--- PROVIDED TEXT ---

========================================================================

Reynante Andal’s father was a guerrilla in the resistance against Japan’s occupation of the Philippines during World War II. The boy was fascinated by his stories about the war, tales full of heroism and love of country.
While their parents were out all day working to put food on the table, Rey, the eldest of nine children, took care of the younger ones and their household. His father died just as Rey graduated from high school.
Andal left for Manila in 1968 on a scholarship, and enrolled at the University of Santo Tomas (UST) for a degree course in political science.
He soon got involved in a Filipinization movement initiated by students from the Ateneo de Manila, and helped found a counterpart in UST, the Kilusang Kristiyano ng Kabataang Pilipino (known as 3KP). He also joined the Samahang Demokratiko ng Kabataan (SDK). In 1970, he was among the founding members of the reform-oriented youth group, Kapulungan ng Sandigan ng Pilipinas (KASAPI). He coordinated support activities for the survivors and witnesses in the Bantay, Ilocos Sur incident in 1971 in which two sitios were burned down in an act of warlord terrorism. He joined the relief operations during the massive ﬂooding in Central Luzon in 1971. Still that same year, he organized and headed the Samahan ng mga Kabataan sa Ikauunlad ng mga Tsuper, which supported the headline-making transport strikes of the pre-martial law period.

========================================================================

--- THE DATA ---

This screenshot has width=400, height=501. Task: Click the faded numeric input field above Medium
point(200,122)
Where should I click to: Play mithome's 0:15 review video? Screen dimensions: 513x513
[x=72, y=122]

========================================================================

--- WHAT THIS EXERCISE ASKS ---
(a) Please translate this sentence from the biography of Reynante Andal into Spanish: "Andal left for Manila in 1968 on a scholarship, and enrolled at the University of Santo Tomas (UST) for a degree course in political science."
(b) According to the biography of Reynante Andal, which reform-oriented youth group did he help found in 1970?
(c) Resume the biography of Reynante Andal, picking up right after its last sentence about the transport strikes.

--- ANSWER SET ---
(a) Andal se fue a Manila en 1968 con una beca y se matriculó en la Universidad de Santo Tomás (UST) para cursar una carrera en ciencias políticas.

(b) Kapulungan ng Sandigan ng Pilipinas (KASAPI).

(c)
An effective and charismatic leader, Andal gave fiery speeches and made friends with student activists, whether reform-oriented or militant.
By the middle of 1972, he had stopped attending classes and was spending more time with activist friends and jeepney drivers. When martial law was declared that September, with some of his friends he headed for the hills of Pinamalayan, Mindoro, apparently emulating what his father Mariano had done, to fight an oppressive regime.
Not long after, soldiers of Task Force Lawin surrounded the hut where they were staying and opened fire. Killed instantly were two local youths, Antonio Pastorfide and Rene Julao, while Andal and Dante Perez of Ateneo de Manila University in Manila were both wounded. During a break in the firing, one of the hut’s occupants, the wife of Perez and also an activist, ran out to ask the soldiers to stop the shooting. The latter then went inside and simply shot the two wounded men dead. Andal died at 21.
The following morning, a local paper bannered the story of “four communist rebels” killed and three captured in an encounter with soldiers.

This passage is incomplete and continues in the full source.